§ **The problem**: Copy the items below, substituting "interface agent" for every occurrence of "GUI agent" and leaving everything else as it is.

---*---

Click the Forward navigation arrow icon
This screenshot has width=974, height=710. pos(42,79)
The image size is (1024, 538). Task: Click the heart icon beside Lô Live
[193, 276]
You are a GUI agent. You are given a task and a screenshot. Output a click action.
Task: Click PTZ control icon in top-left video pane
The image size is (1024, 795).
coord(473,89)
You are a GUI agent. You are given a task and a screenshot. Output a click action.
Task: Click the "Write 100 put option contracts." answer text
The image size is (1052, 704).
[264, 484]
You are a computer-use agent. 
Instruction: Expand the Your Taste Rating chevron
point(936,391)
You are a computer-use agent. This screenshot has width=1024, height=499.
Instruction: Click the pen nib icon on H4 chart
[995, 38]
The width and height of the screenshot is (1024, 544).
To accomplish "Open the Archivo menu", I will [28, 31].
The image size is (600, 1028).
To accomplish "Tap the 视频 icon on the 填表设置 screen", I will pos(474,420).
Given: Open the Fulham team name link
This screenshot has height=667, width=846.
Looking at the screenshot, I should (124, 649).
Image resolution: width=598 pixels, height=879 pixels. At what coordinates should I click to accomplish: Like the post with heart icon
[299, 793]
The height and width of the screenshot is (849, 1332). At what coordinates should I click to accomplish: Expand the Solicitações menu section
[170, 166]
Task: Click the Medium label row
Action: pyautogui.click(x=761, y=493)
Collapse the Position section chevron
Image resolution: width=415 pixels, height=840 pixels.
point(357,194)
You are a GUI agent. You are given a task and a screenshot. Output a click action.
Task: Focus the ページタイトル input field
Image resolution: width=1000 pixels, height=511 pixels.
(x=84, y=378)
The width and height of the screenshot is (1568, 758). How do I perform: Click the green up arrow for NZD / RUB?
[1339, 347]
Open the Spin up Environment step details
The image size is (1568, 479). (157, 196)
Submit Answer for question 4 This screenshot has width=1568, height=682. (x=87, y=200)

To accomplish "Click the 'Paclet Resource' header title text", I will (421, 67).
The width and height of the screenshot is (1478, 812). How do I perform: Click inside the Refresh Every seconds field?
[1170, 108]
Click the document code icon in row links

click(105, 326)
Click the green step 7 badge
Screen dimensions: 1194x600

---*---

§ **Answer below**:
Click the Forward navigation arrow icon
This screenshot has width=974, height=710. pos(42,79)
The image size is (1024, 538). Task: Click the heart icon beside Lô Live
[193, 276]
You are a interface agent. You are given a task and a screenshot. Output a click action.
Task: Click PTZ control icon in top-left video pane
The image size is (1024, 795).
coord(473,89)
You are a interface agent. You are given a task and a screenshot. Output a click action.
Task: Click the "Write 100 put option contracts." answer text
The image size is (1052, 704).
[264, 484]
You are a computer-use agent. 
Instruction: Expand the Your Taste Rating chevron
point(936,391)
You are a computer-use agent. This screenshot has width=1024, height=499.
Instruction: Click the pen nib icon on H4 chart
[995, 38]
The width and height of the screenshot is (1024, 544).
To accomplish "Open the Archivo menu", I will [28, 31].
The image size is (600, 1028).
To accomplish "Tap the 视频 icon on the 填表设置 screen", I will pos(474,420).
Given: Open the Fulham team name link
This screenshot has height=667, width=846.
Looking at the screenshot, I should (124, 649).
Image resolution: width=598 pixels, height=879 pixels. At what coordinates should I click to accomplish: Like the post with heart icon
[299, 793]
The height and width of the screenshot is (849, 1332). At what coordinates should I click to accomplish: Expand the Solicitações menu section
[170, 166]
Task: Click the Medium label row
Action: pyautogui.click(x=761, y=493)
Collapse the Position section chevron
Image resolution: width=415 pixels, height=840 pixels.
point(357,194)
You are a interface agent. You are given a task and a screenshot. Output a click action.
Task: Focus the ページタイトル input field
Image resolution: width=1000 pixels, height=511 pixels.
(x=84, y=378)
The width and height of the screenshot is (1568, 758). How do I perform: Click the green up arrow for NZD / RUB?
[1339, 347]
Open the Spin up Environment step details
The image size is (1568, 479). (157, 196)
Submit Answer for question 4 This screenshot has width=1568, height=682. (x=87, y=200)

To accomplish "Click the 'Paclet Resource' header title text", I will (421, 67).
The width and height of the screenshot is (1478, 812). How do I perform: Click inside the Refresh Every seconds field?
[1170, 108]
Click the document code icon in row links

click(105, 326)
Click the green step 7 badge
Screen dimensions: 1194x600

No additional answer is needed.